Mohamed S. El-Tamawy1, Montasser M. Hegazy1, Ahmed M. Abdelalim1, Maha A. Zaki1, Adel Belal2, Mohamed Zakareya1

 

Department of Neurology1, Radiology2, Cairo University; Egypt

 



ABSTRACT

Background: Cerebrovascular diseases are common in chronic renal failure (CRF) patients undergoing hemodialysis (HD) and represent a major cause of death. Objective: To identify the risk factors of silent brain infarctions in chronic renal failure (CRF) patients on hemodialysis (HD). Methods: This study included 40 patients with CRF on regular HD (25 Males & 15 females) and twenty age and sex matched healthy controls. Patients with cerebrovascular accidents or transient ischemic attacks, diabetes mellitus, atrial fibrillation, ischemic heart disease, dyslipidemia, were excluded. All patients were subjected to MRI of the brain, laboratory investigations (serum urea, creatinine, lipids, blood sugar, complete blood picture, liver functions test and serum electrolytes) and measurement of carotid intima-media thickness (IMT) using Doppler sonography. Results: Silent brain infarctions (SBI) were significantly more in patients compared to controls. Patients with SBI were older, had longer duration of HD, higher MABP, and increased IMT compared to patients without SBI. Patients with duration of HD>3 years had significantly more SBI, higher MABP. Conclusion: Hemodialysis (duration >3 years), age and hypertension are independent risk factors for SBI in CRF patients. These risk factors would interact with other factors such as smoking and elevated hematocrit to increase the risk of cerebrovascular accidents in CRF patients. It is important to give more attention to control of modifiable risk factors to prevent cerebrovascular accidents that would lead to high morbidity and mortality. [Egypt J Neurol Psychiat Neurosurg.  2010; 47(4): 639-645]

 

Key Words: Chronic renal failure, hemodialysis, silent brain infarction.

 

Correspondence to Ahmed M. Abdelalim, Department of neurology, Cairo University, Egypt. Tel: +2010519034. Email: a.aalim@kasralainy.edu.eg




 


INTRODUCTION

 

Cerebrovascular  diseases  are  common  in  chronic renal failure (CRF) patients undergoing hemodialysis (HD)  and represent a   major  cause  of  death  in such  patients1-5.

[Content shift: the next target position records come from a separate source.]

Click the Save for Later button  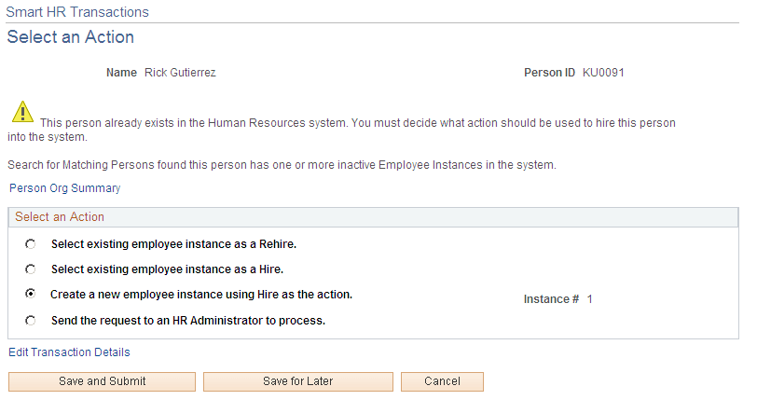[297, 381]
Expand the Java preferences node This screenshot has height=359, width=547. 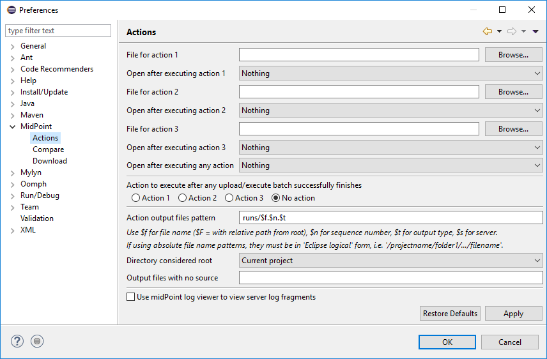coord(13,103)
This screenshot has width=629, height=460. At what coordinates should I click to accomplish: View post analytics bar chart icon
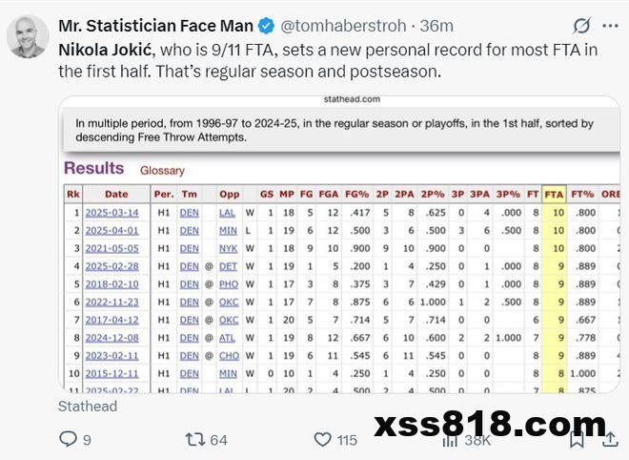pyautogui.click(x=450, y=441)
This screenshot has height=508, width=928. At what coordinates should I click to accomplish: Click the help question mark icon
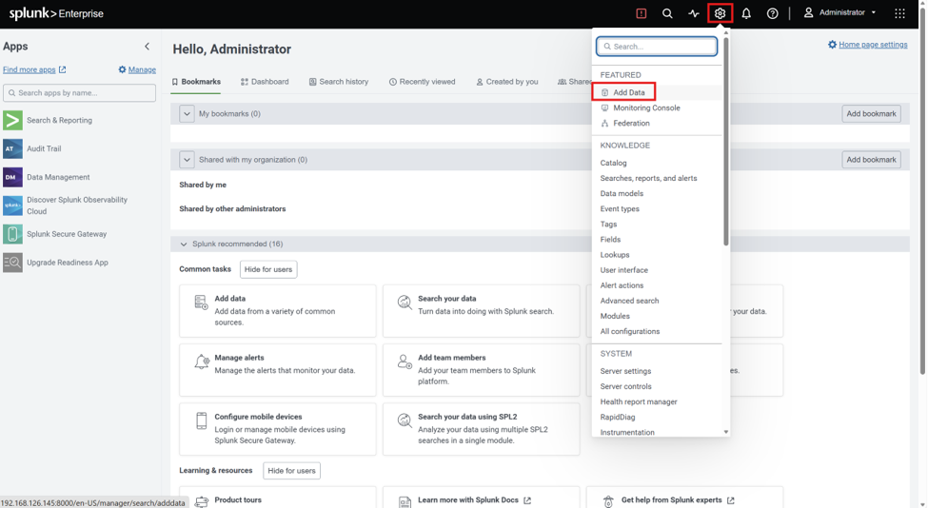[772, 13]
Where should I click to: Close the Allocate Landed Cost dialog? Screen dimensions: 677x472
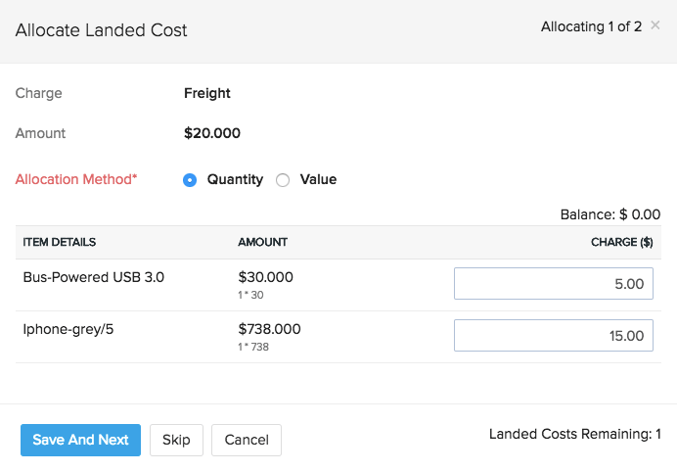[655, 25]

Silent  cerebral  infarction (SCI) has  not  been  thoroughly  investigated  in  HD  patients  although  it  may  be  a significant  risk factor  for  cerebrovascular  diseases.

The  aim  of  this  work  is  to  identify  silent  brain  infarction  in  chronic  renal  failure  patients  maintained  on  hemodialysis, and  try  to  answer  the  question  " Is chronic renal failure and hemodialysis per se a risk factor of cerebrovascular infarction or not ? ". Also  to  look  for  other  risk  factors  to  detect  patients  who  are  at  high  risk  to  develop  such  silent  infarction.  

 

.

PATIENTS AND METHODS

 

This study was performed in the department of neurology, Kasr El-Aini hospitals, Cairo University, Egypt. It included 40 patients (25 males and 15 females) with chronic renal failure on regular hemodialysis with a (mean age: 55±7.597) and 20 age and sex matched healthy control individuals. All patients with history of previous cerebrovascular accidents or transient ischemic attacks, patients with diabetes mellitus, atrial fibrillation, ischemic heart disease, dyslipidemia, were excluded.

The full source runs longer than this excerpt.